À deux reprises, cet argument de l’efficacité a justifié, pour les pouvoirs publics, de réformer le dispositif de l’aide à la complémentaire santé, pour faire d’un outil d’aide à l’équipement une véritable prestation d’action sociale. À chaque fois, nous avions dit que l’on apportait une mauvaise réponse à une vraie question. Et on a fait croire que la cause du non-recours se trouvait dans les pratiques des complémentaires. Pour quels résultats ? N’ayons pas peur des mots : les objectifs ne sont pas atteints, et on peut même considérer que nous reculons sur ce terrain-là. Les gouvernements passent, la logique interventionniste demeure et s’aggrave.

N’avez-vous pas l’impression de défendre votre pré carré ?

La seule défense, c’est celle de nos adhérents. Rappelons que la Mutualité est à l’origine de l’assurance maladie, qu’elle a ensuite accompagné son essor et qu’elle a permis de venir en appui à la fois sur des prestations peu prises en charge et sur des prestations plus généralisées. Elle ne s’est jamais limitée à son rôle d’assureur, en intervenant y compris sur l’offre de soins. Ou en recherchant des évolutions innovantes, comme les mutuelles ont pu le faire avec la téléconsultation.

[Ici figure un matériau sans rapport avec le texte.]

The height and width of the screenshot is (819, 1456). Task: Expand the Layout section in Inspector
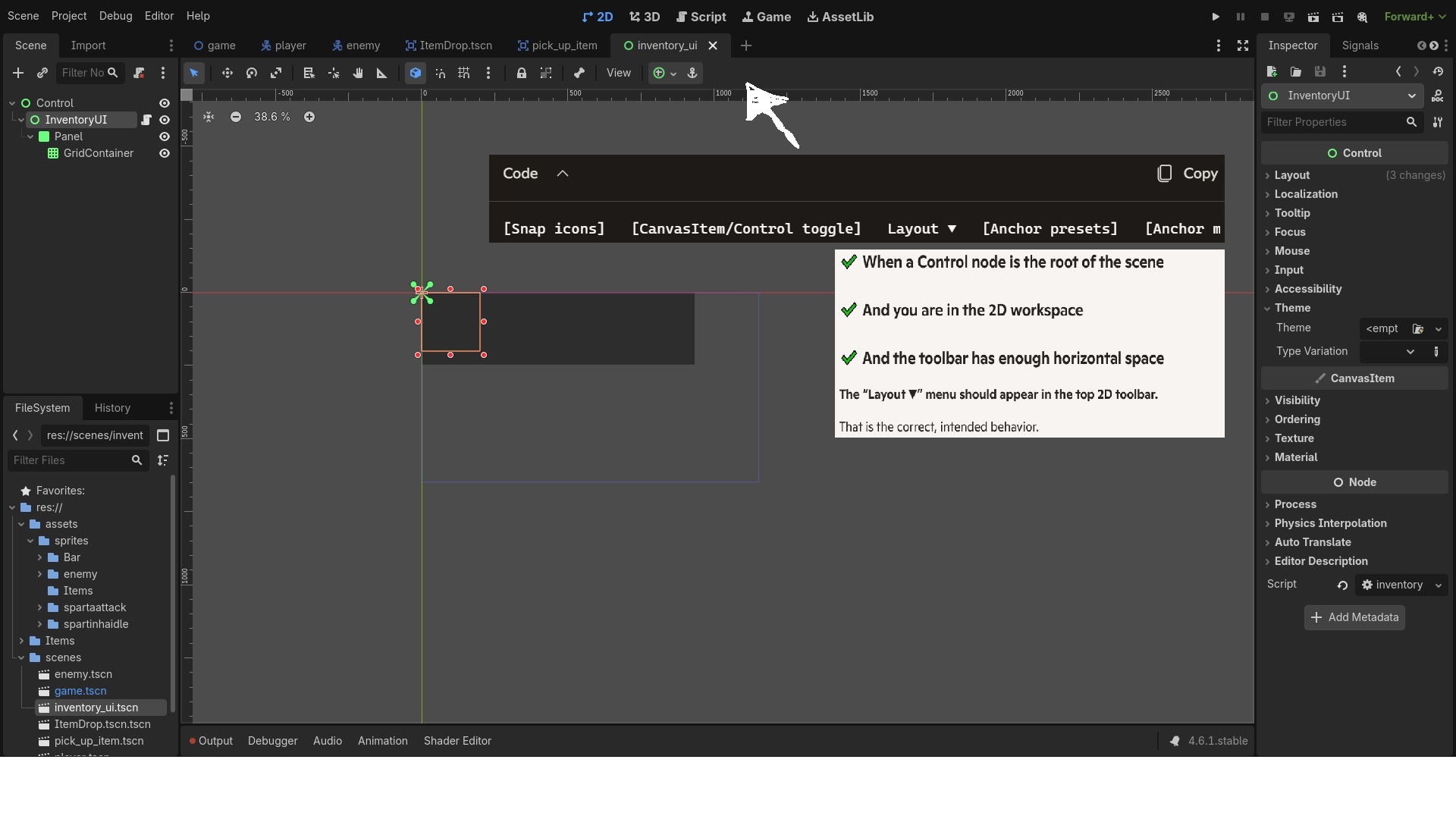click(x=1291, y=175)
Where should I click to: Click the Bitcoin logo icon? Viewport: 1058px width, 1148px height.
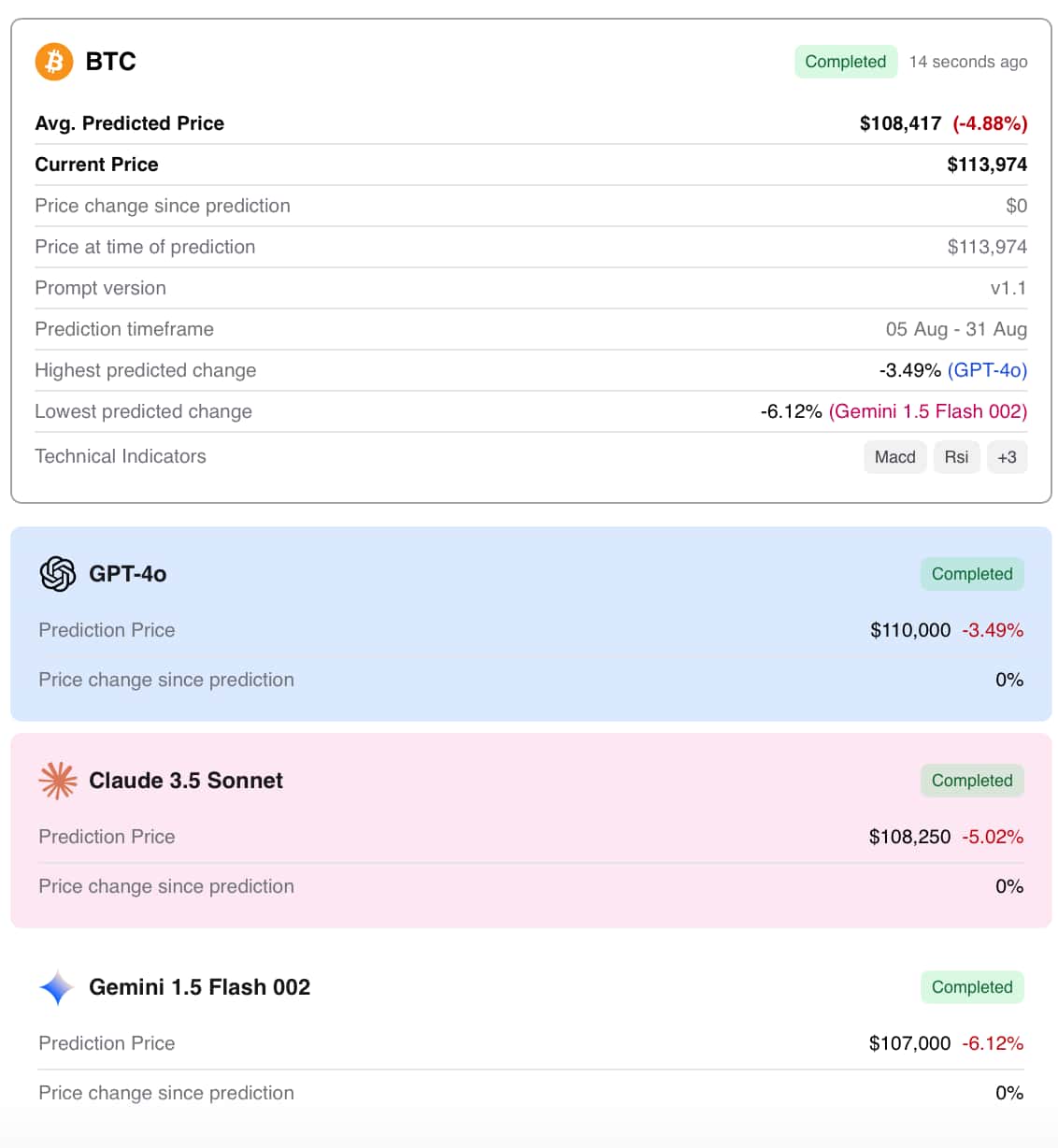click(54, 62)
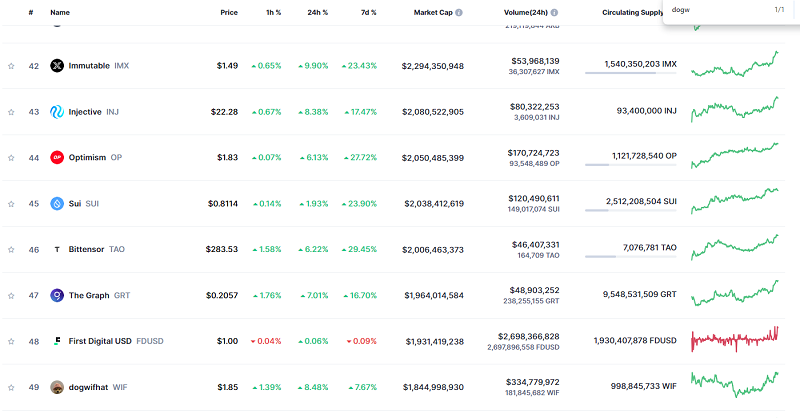Screen dimensions: 800x418
Task: Click the Injective coin logo icon
Action: [57, 111]
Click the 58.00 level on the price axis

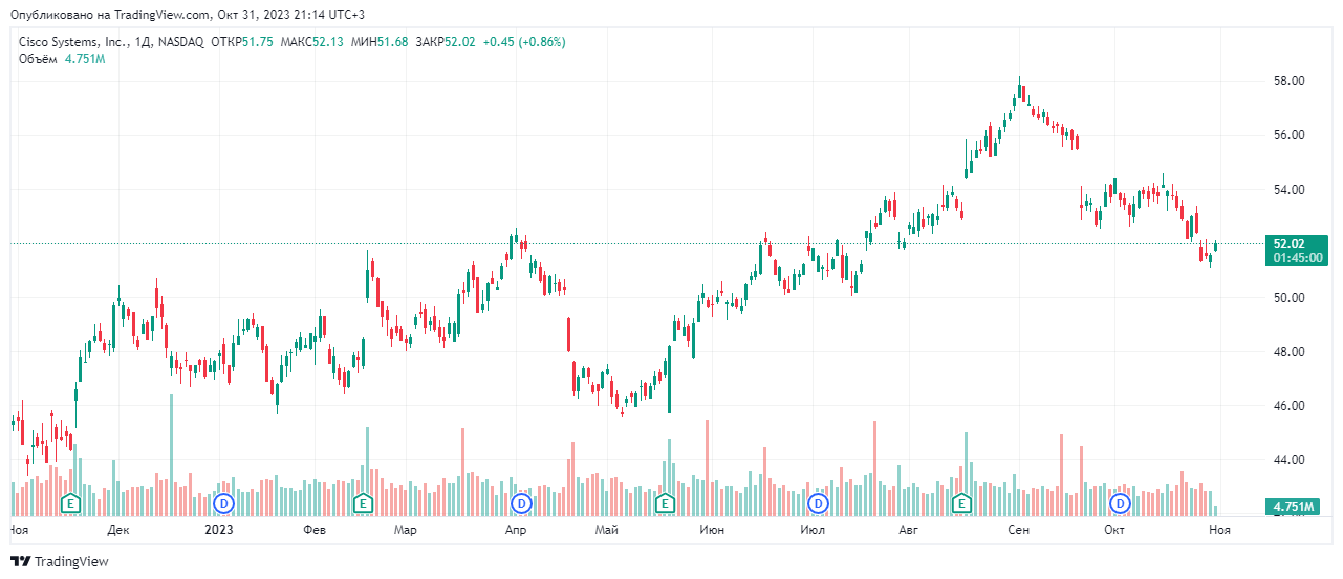click(1288, 81)
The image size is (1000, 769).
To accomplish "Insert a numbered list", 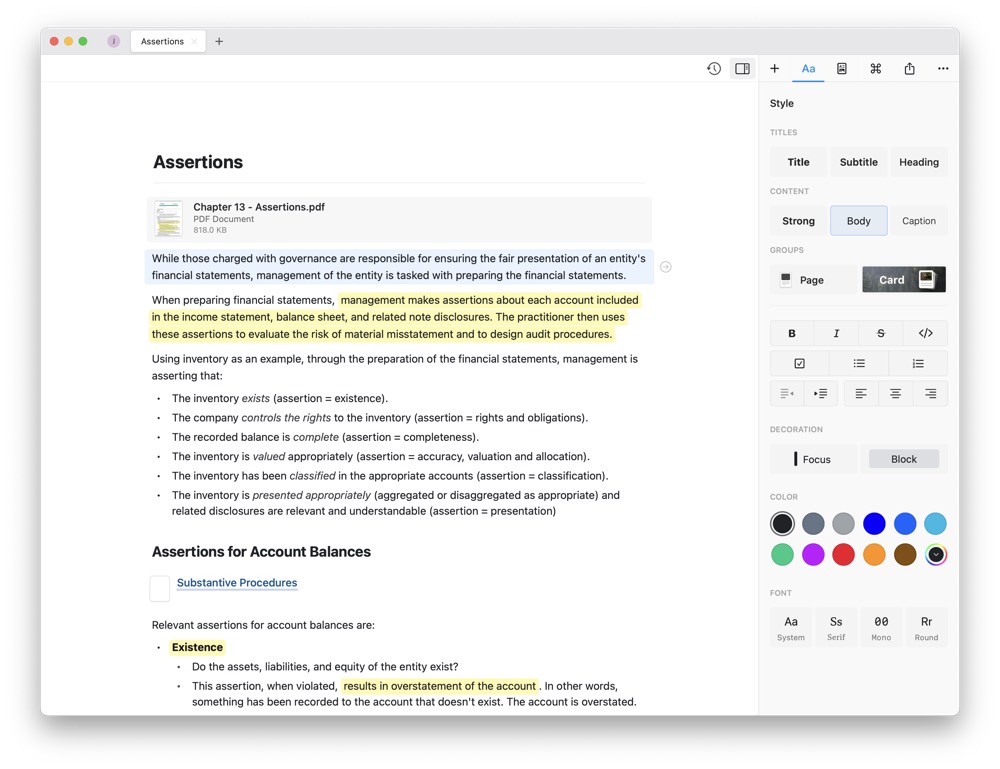I will point(919,362).
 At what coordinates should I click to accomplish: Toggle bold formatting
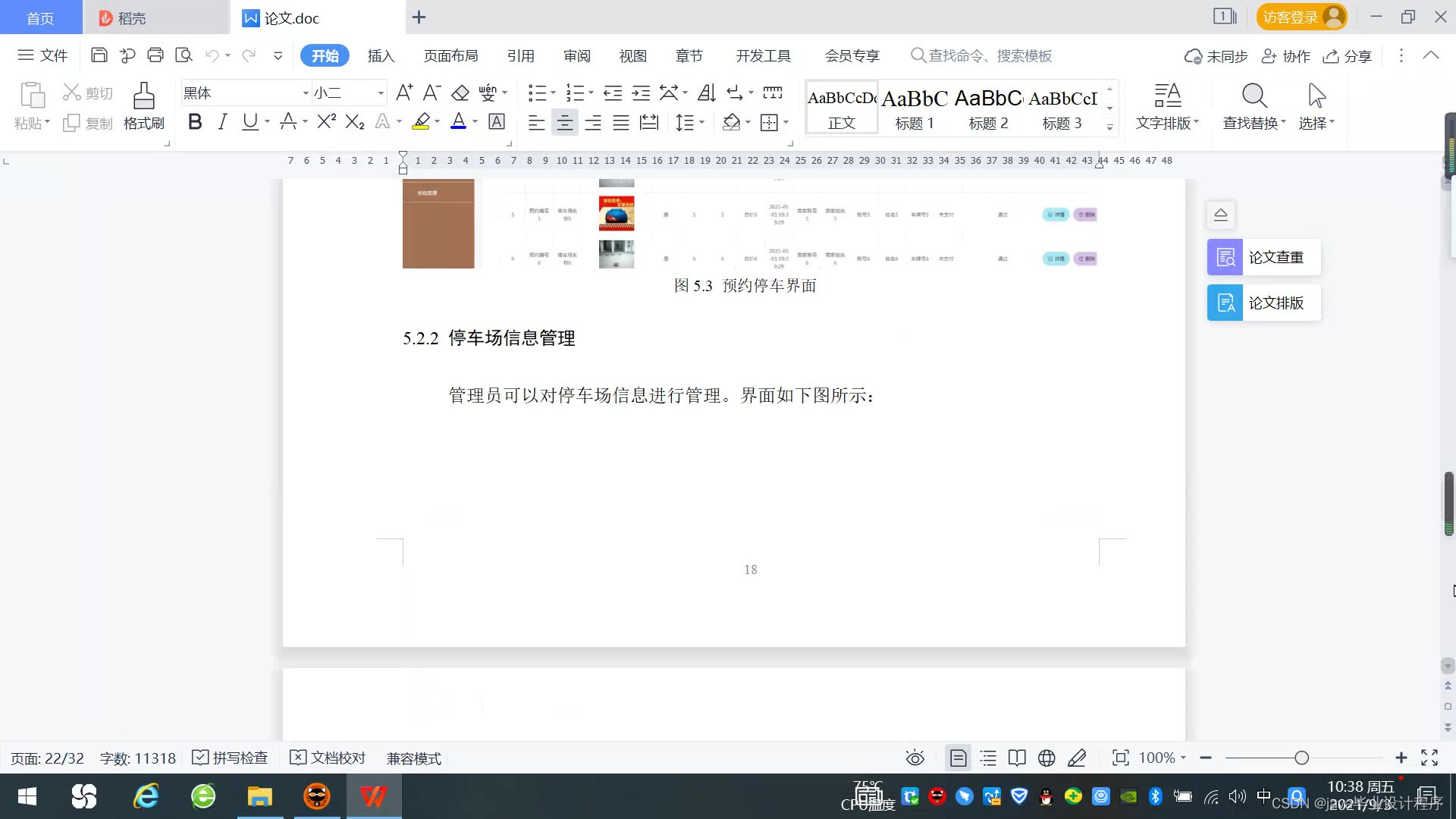(195, 122)
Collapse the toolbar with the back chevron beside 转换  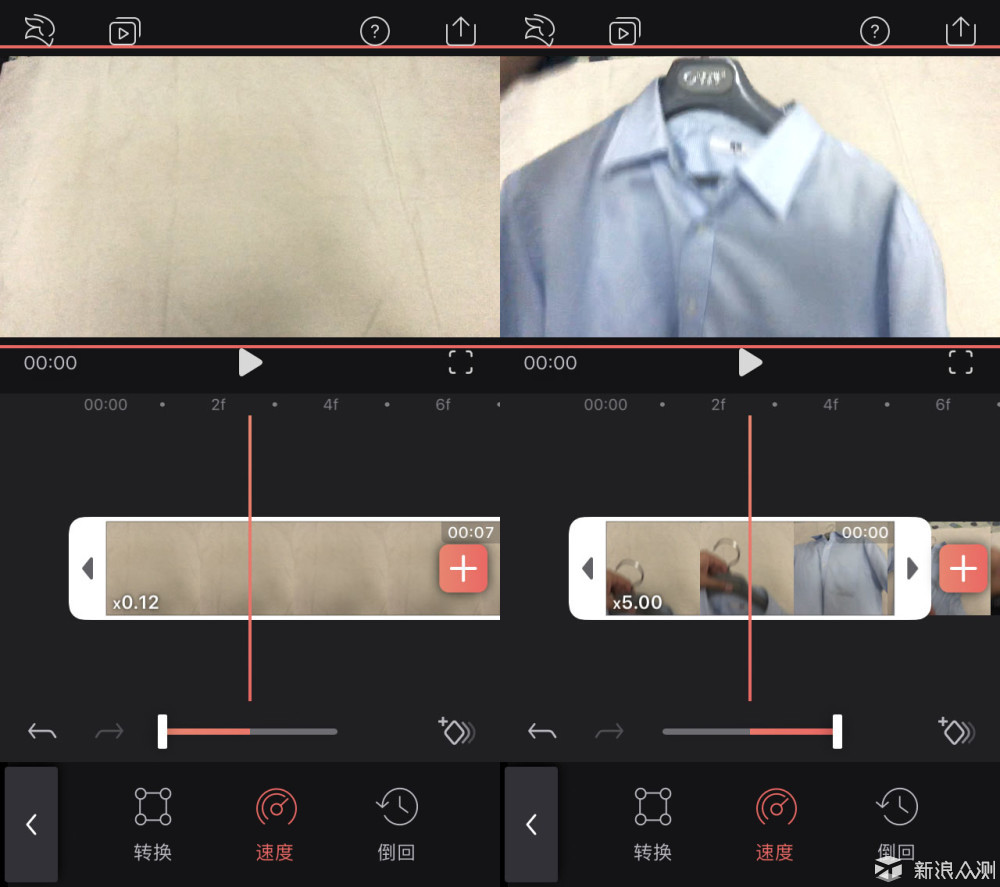click(x=31, y=824)
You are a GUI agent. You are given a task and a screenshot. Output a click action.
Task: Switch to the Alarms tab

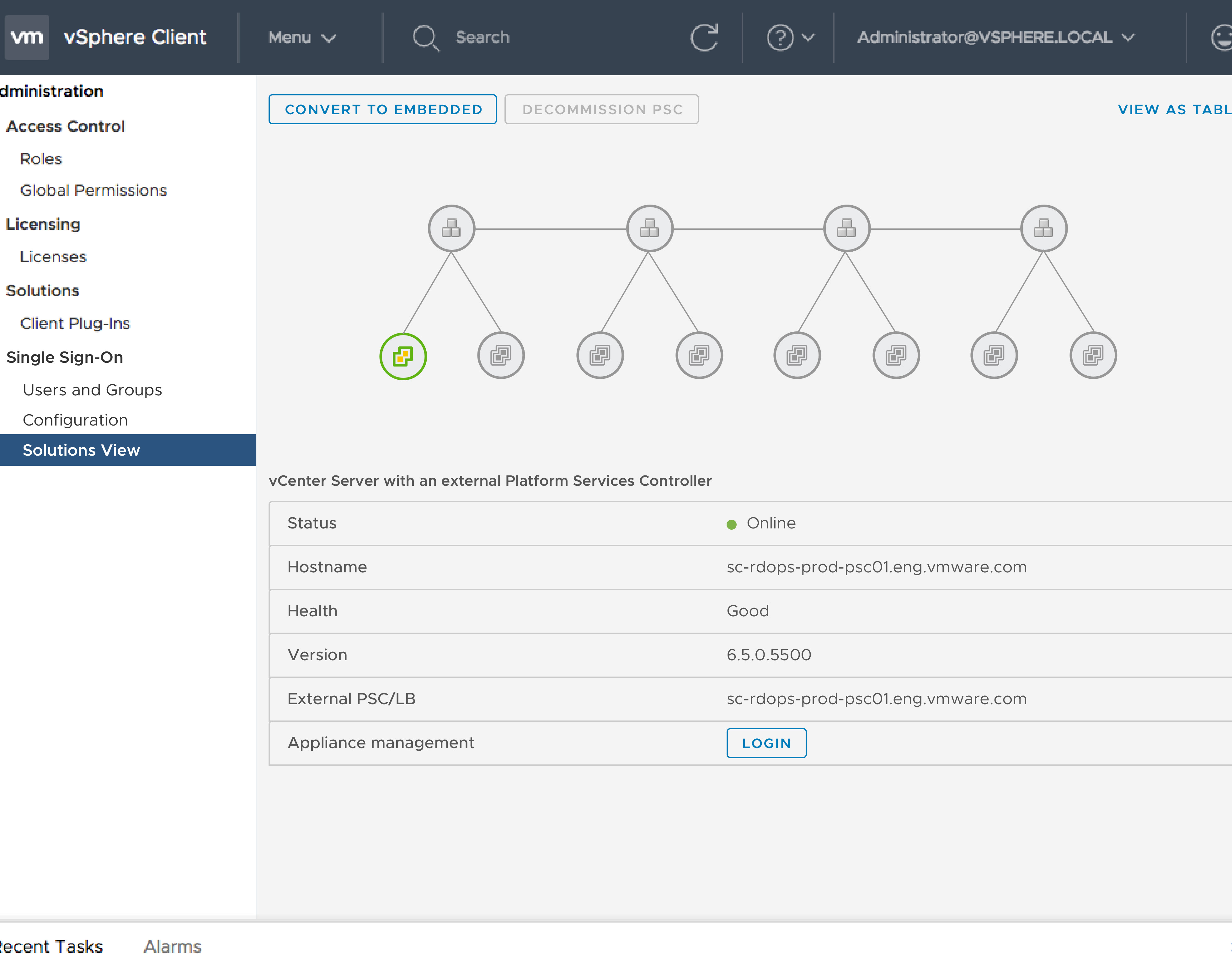tap(172, 946)
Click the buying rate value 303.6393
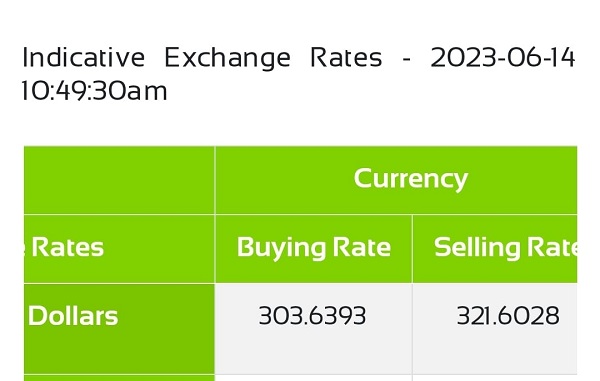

Ce sujet est révélateur, nous en sommes tous convaincus, des contradictions du régime obligatoire et du peu de cas accordé par les pouvoirs publics de nos interventions. La téléconsultation, on en parle beaucoup. Et on oublie que les médecins eux-mêmes étaient aux mieux hésitants, au pire récalcitrants. Et qu’on fait les mutuelles ? Depuis plus de deux ans les initiatives ont été prises pour proposer cette forme de pratique médicale à nos adhérents, et nous avons beaucoup investi pour ce faire. Un simple article du PLFSS vient enlever toute la substance de nos actions. Est-ce normal ? Nous sommes nombreux à ne pas l’accepter.

À l’extrême, il faudrait que nos politiques aient le courage d’affirmer que les complémentaires n’ont plus de raison d’être. Et celui de l’assumer. Avec une impérieuse obligation, celle de donner au régime de base d’assurance maladie le rôle et les moyens un véritable régime général, c’est-à-dire couvrir toute la population pour toutes les prestations. Je crains que cela relève de l’utopie.

Ce qui tue notre système de santé et de prise en charge, c’est le jacobinisme à outrance. Et la pratique, ces dernières années, a été pour les pouvoirs publics de considérer les acteurs du complémentaire comme des accessoires de la Sécurité sociale, sans pensée ni motivation, assujettis à la décision publique, devenus des gestionnaires privés d’un système public. Les complémentaires sont donc devenus les supplétifs de la Sécurité sociale. Les gouvernements les utilisent, à coups de menaces et de pressions fiscales, pour trouver les solutions qu’ils sont incapables de mettre en place pour le régime obligatoire. Tout cela est une supercherie construite sur l’hypocrisie de l’action publique.